Your goal >> Print the lines below word for word, leaving out the pictures.

== Entries shown ==

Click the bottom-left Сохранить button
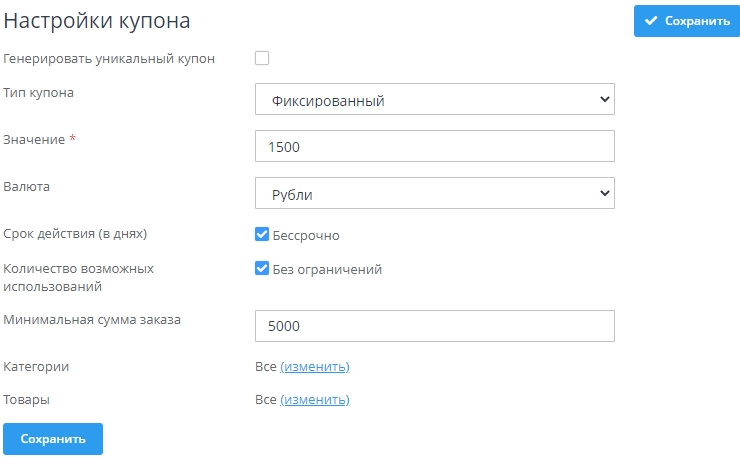 [53, 439]
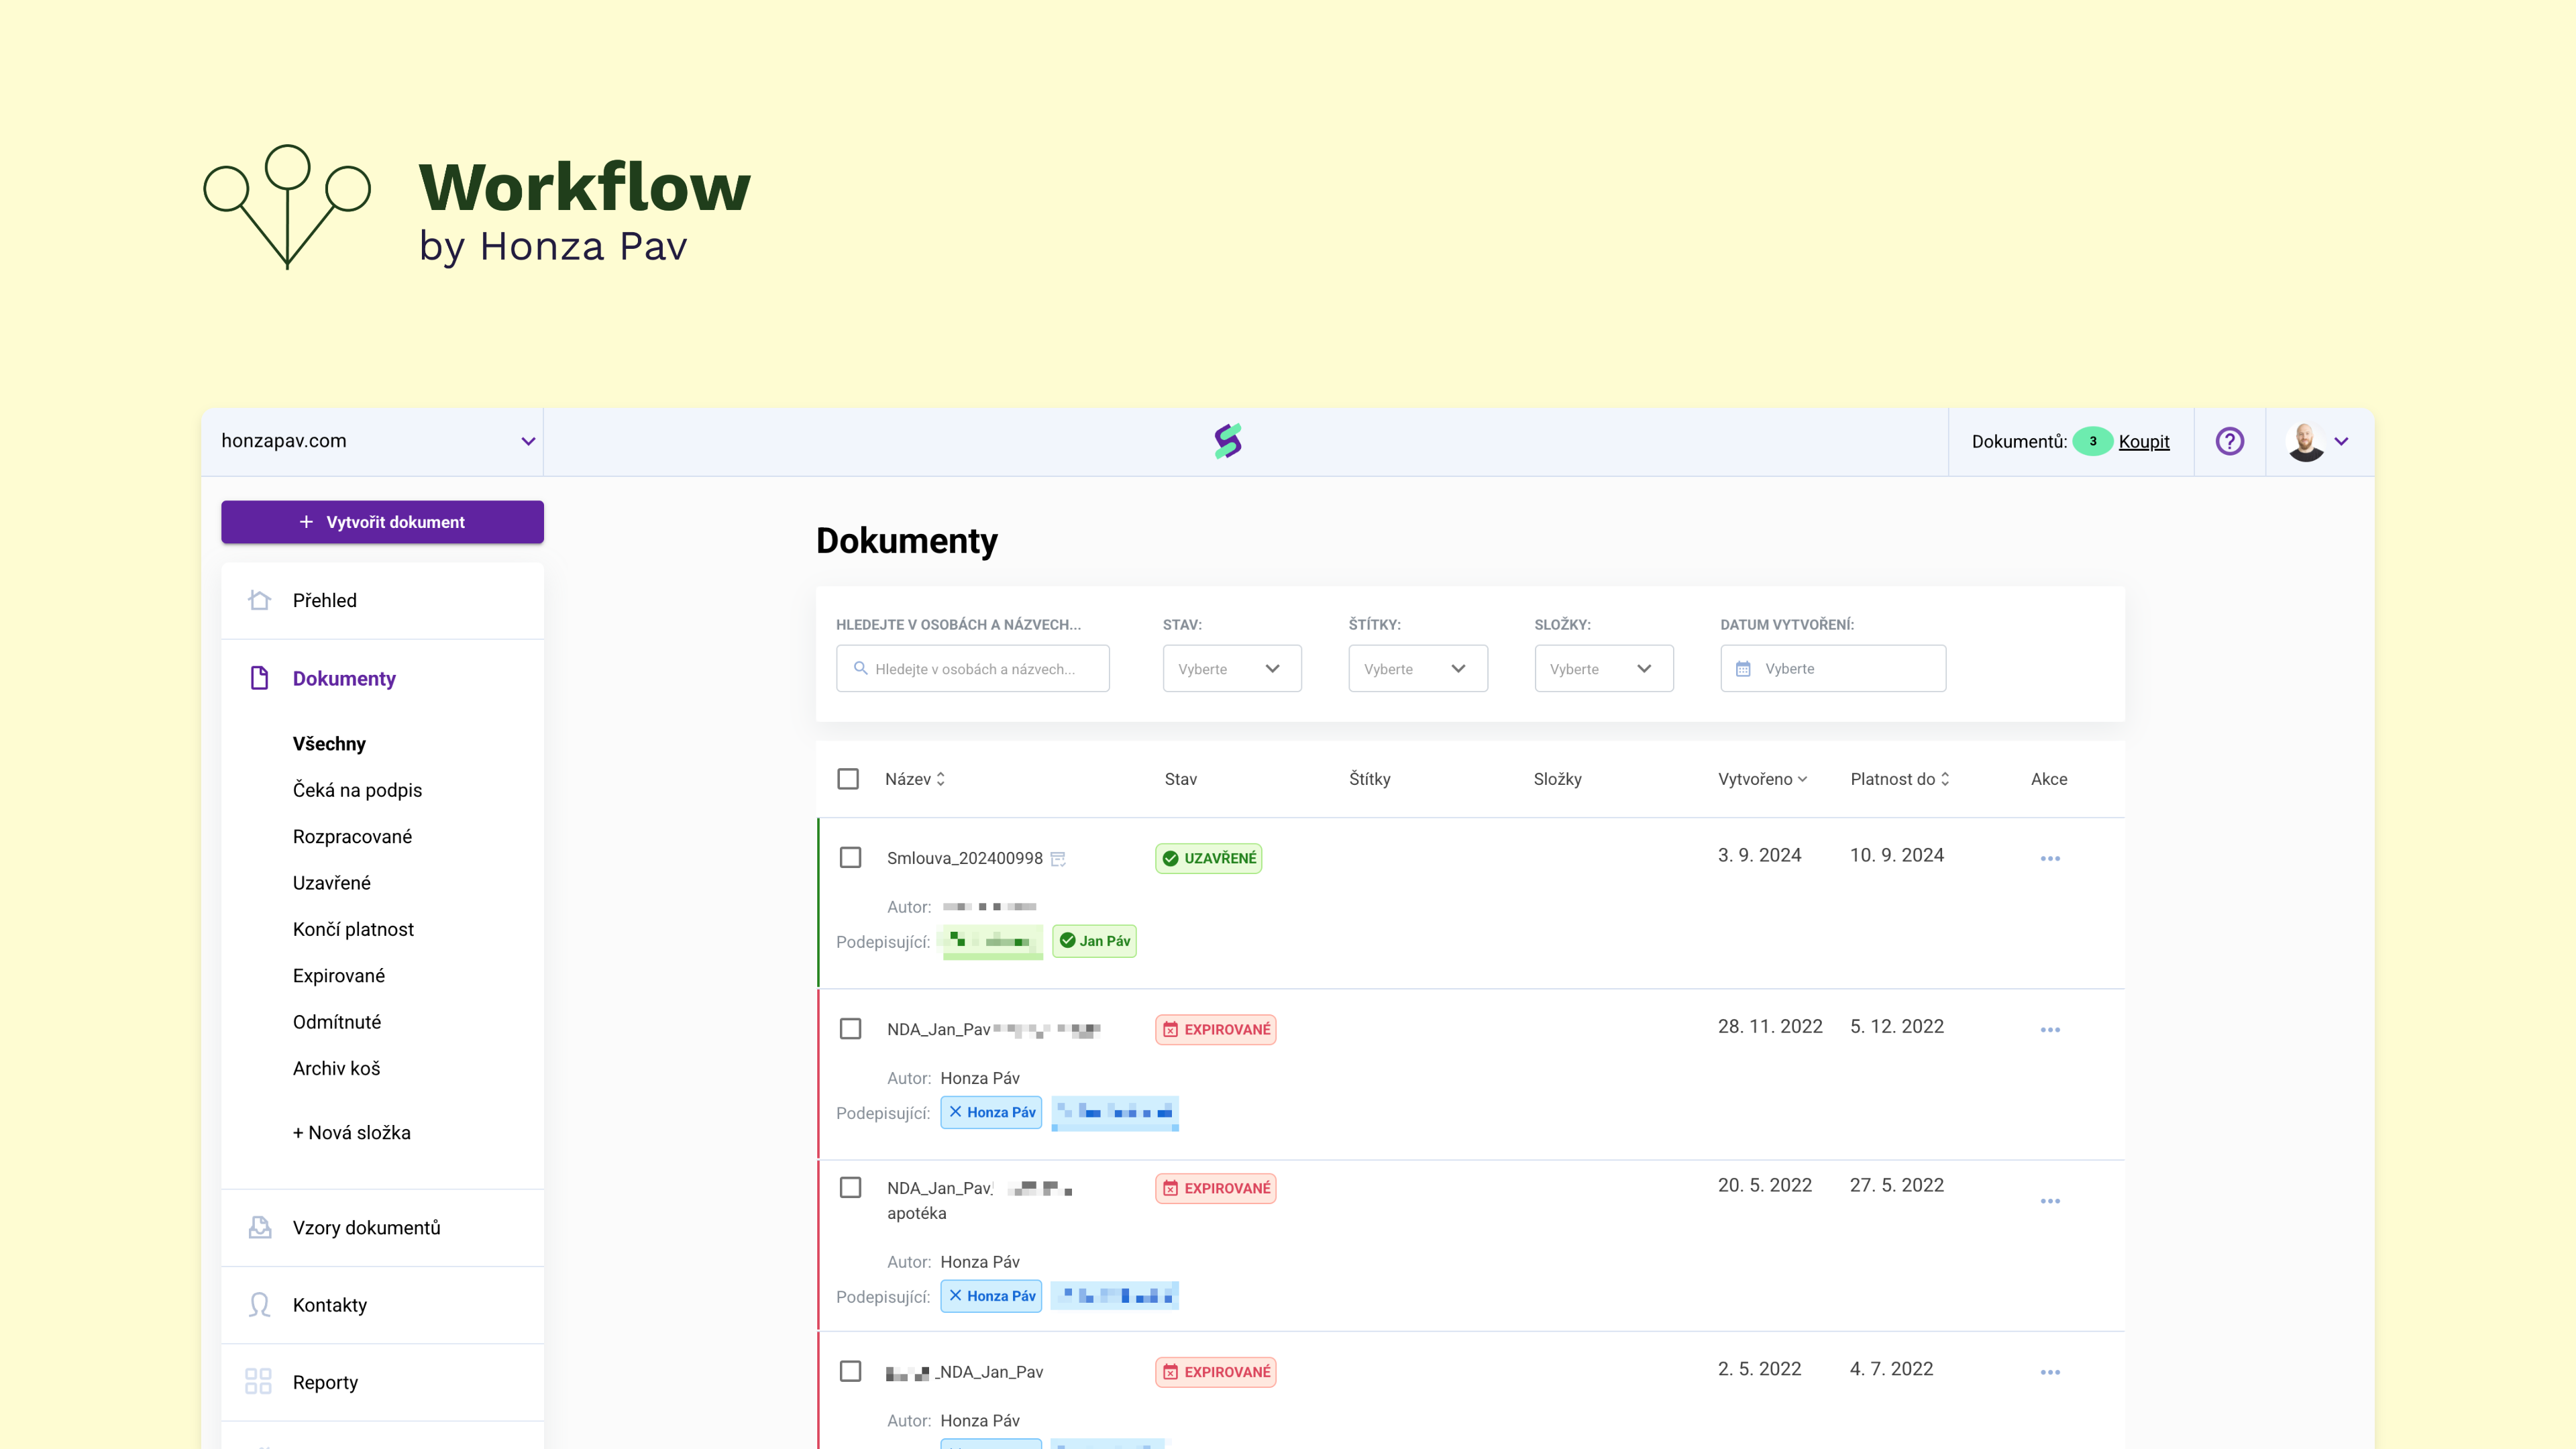Click the Reporty grid icon

(x=258, y=1382)
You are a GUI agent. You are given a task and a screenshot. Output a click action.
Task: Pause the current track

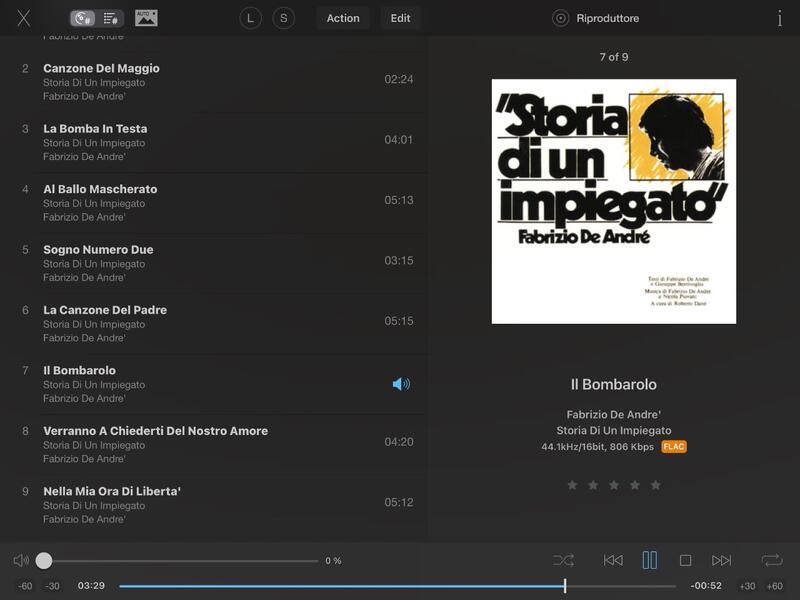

===

Task output >>
Click the bottom-left Сохранить button
 [53, 439]
Click the Reporty grid icon

(x=258, y=1382)
You are a GUI agent. You are given a task and a screenshot. Output a click action.
Task: Pause the current track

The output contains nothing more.